One greeting onboard from Western India says, “Greetings from a human being of the Earth. Please contact.” Another, from Eastern China, but resembling one that could have sent by my own Chickasaw people, says: “Friends of space, how are you all? Have you eaten yet? Come visit us if you have time.”
There is so much hope in those greetings, such sweetness. If found, these messages will play our world to a world that’s far away. They will sing out the strangely beautiful sounds of Earth, sounds that in all likelihood exist on no other planet in the universe. By the time the record is found, if ever, it is probably that the trumpeting bellows of elephants, the peaceful chirping of frogs and crickets, the wild dogs baying out from the golden needle and record, will be nothing more than a gone history of what once lived on this tiny planet in the curving tail of a spiral galaxy. The undeciphered language of whales will speak to a world not our own, to people who are not us. They will speak of what we value the most on our planet, things that in reality we are almost missing.
A small and perfect world is traveling there, with psalms journeying past Saturn’s icy rings, all our treasured life flying through darkness, going its way alone back through the universe. There is the recorded snapping of fire, the song of a river traveling the continent, the living wind passing through dry grasses, all the world that burns and pulses around us, even the comforting sound of a heartbeat taking us back to the first red house of our mothers’ bodies, all that, floating through the universe.

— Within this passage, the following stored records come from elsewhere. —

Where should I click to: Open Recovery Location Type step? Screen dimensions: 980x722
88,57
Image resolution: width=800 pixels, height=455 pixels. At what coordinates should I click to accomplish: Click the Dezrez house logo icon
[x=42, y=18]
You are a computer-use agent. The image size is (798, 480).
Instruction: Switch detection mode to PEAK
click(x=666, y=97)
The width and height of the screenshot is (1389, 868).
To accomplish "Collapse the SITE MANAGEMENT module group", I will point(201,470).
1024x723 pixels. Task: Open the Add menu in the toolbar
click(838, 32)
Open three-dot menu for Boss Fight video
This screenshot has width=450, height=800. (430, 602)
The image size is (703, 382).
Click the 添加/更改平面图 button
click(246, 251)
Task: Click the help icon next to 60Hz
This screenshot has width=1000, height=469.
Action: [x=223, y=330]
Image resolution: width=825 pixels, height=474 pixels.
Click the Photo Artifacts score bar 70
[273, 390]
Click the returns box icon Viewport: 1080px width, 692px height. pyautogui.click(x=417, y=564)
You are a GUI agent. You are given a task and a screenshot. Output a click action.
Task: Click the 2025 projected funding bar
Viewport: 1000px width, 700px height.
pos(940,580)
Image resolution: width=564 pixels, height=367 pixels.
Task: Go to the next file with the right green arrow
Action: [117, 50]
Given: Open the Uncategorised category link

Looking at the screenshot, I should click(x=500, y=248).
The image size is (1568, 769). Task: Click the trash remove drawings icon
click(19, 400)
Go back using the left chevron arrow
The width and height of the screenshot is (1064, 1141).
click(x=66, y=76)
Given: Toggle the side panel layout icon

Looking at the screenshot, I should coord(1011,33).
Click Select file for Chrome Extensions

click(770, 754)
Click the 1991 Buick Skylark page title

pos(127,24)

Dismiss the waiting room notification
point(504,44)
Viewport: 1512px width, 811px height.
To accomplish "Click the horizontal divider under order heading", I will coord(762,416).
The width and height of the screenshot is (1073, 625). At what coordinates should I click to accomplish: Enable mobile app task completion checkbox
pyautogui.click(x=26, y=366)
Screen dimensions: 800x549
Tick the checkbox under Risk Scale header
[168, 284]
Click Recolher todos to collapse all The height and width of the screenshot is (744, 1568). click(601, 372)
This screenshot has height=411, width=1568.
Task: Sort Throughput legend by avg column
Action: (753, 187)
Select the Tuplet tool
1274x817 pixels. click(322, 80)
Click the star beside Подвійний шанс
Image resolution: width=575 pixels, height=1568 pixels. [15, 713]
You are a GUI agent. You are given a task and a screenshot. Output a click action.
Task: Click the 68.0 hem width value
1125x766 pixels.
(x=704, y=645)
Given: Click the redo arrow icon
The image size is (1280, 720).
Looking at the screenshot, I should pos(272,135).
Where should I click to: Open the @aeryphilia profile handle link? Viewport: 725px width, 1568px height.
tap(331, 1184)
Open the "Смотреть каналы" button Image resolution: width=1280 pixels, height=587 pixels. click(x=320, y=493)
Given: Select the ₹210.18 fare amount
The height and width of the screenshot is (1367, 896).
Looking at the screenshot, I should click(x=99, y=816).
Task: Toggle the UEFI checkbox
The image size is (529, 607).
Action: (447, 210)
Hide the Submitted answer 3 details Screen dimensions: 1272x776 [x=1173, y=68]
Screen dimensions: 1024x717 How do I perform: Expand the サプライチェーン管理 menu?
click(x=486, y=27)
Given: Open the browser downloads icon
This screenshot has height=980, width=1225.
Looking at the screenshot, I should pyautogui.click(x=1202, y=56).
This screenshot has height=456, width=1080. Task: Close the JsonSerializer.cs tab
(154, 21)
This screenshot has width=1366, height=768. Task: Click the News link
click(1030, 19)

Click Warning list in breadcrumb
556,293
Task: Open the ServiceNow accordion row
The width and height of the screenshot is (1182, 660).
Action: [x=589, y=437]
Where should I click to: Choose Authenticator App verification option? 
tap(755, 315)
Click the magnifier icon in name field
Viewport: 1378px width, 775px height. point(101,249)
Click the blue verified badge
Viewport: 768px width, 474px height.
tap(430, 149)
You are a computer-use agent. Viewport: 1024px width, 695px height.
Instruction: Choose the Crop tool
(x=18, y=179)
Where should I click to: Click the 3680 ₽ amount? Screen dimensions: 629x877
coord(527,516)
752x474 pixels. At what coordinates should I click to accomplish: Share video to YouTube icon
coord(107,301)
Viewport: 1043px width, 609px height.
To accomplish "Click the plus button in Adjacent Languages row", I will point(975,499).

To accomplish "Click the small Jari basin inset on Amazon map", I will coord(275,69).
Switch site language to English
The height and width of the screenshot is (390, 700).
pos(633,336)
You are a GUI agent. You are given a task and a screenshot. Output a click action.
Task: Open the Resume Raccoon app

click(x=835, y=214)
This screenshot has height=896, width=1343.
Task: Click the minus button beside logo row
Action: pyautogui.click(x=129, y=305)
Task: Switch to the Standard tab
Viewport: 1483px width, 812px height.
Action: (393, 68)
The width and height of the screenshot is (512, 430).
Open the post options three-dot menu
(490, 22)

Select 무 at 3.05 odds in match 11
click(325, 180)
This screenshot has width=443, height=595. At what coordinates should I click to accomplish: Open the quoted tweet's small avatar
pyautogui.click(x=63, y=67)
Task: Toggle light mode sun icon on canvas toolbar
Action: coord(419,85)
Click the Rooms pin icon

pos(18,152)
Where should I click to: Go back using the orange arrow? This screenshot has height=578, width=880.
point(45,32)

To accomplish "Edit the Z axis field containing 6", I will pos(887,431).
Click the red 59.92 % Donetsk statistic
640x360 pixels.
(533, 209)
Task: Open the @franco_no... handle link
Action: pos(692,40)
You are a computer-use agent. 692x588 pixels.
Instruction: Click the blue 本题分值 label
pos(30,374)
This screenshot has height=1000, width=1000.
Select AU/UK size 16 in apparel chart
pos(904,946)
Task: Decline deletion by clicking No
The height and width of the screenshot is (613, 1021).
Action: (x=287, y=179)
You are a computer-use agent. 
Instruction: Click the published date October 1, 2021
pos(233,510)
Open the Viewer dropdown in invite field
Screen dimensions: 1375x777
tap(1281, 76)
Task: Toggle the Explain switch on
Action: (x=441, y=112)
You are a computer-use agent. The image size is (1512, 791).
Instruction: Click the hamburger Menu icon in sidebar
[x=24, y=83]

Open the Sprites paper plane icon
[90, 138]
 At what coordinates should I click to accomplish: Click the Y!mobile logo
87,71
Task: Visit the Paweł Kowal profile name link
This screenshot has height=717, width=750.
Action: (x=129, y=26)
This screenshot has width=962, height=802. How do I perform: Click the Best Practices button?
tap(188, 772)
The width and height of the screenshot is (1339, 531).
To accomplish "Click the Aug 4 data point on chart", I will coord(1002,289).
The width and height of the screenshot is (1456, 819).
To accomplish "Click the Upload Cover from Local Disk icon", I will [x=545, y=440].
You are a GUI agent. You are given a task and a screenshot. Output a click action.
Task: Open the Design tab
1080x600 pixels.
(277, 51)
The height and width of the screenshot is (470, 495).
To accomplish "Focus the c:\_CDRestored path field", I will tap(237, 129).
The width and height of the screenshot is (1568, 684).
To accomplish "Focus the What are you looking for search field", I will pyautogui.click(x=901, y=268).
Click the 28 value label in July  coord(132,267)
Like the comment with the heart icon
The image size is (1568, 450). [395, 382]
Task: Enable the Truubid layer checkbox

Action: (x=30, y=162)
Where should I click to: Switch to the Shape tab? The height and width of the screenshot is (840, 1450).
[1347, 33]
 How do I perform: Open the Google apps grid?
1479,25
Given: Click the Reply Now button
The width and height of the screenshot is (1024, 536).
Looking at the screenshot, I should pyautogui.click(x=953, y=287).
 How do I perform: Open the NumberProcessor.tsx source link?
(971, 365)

The Voyager carries music. A Peruvian wedding song is waiting to be heard in the far, distant regions of space. The Navajo Night chant travels through darkness like medicine for healing another broken world. Blind Willie Johnson’s slide guitar and deep down blues are on that record, in night’s long territory.
(Linda Hogan [source])
Yeah: Blind Willie Johnson, sailing night’s long territory… Specifically, the song of his which was included aboard the Voyagers was this one:
The recording is one of the selections on the so-called “Golden Record” sent out by NASA with the Voyager spacecraft launched in 1977. (You can hear and see more details about that record at an earlier RAMH post.) The leader of the Golden Record project was astronomer Carl Sagan; according to Wikipedia, “‘Dark Was the Night, Cold Was the Ground’ was included, according to Sagan, because “‘Johnson’s song concerns a situation he faced many times: nightfall with no place to sleep. Since humans appeared on Earth, the shroud of night has yet to fall without touching a man or woman in the same plight.'”
Johnson didn’t write the song; it’s actually an old spiritual. You can see one transcription of the lyrics here. In Johnson’s version, however, the lyrics are irrelevant — indeed, not even discernible: they’re replaced by wordless, moaned vocalizations…
We tend to think of “the blues” musical genre in latter-day terms, as rendered by rock performers on electric instruments. But Blind Willie Johnson’s voice here practically presents a transcription of the meaning of the entire genre: pre-verbal expressions not of mere heartbreak, but of a deep, deep sorrow, a sorrow being inhaled and exhaled through the pores. What the inhabitants of Antares B will think when they recover it — if they recover it, and if they can even figure out what to do with it — well, your guess is as good as mine.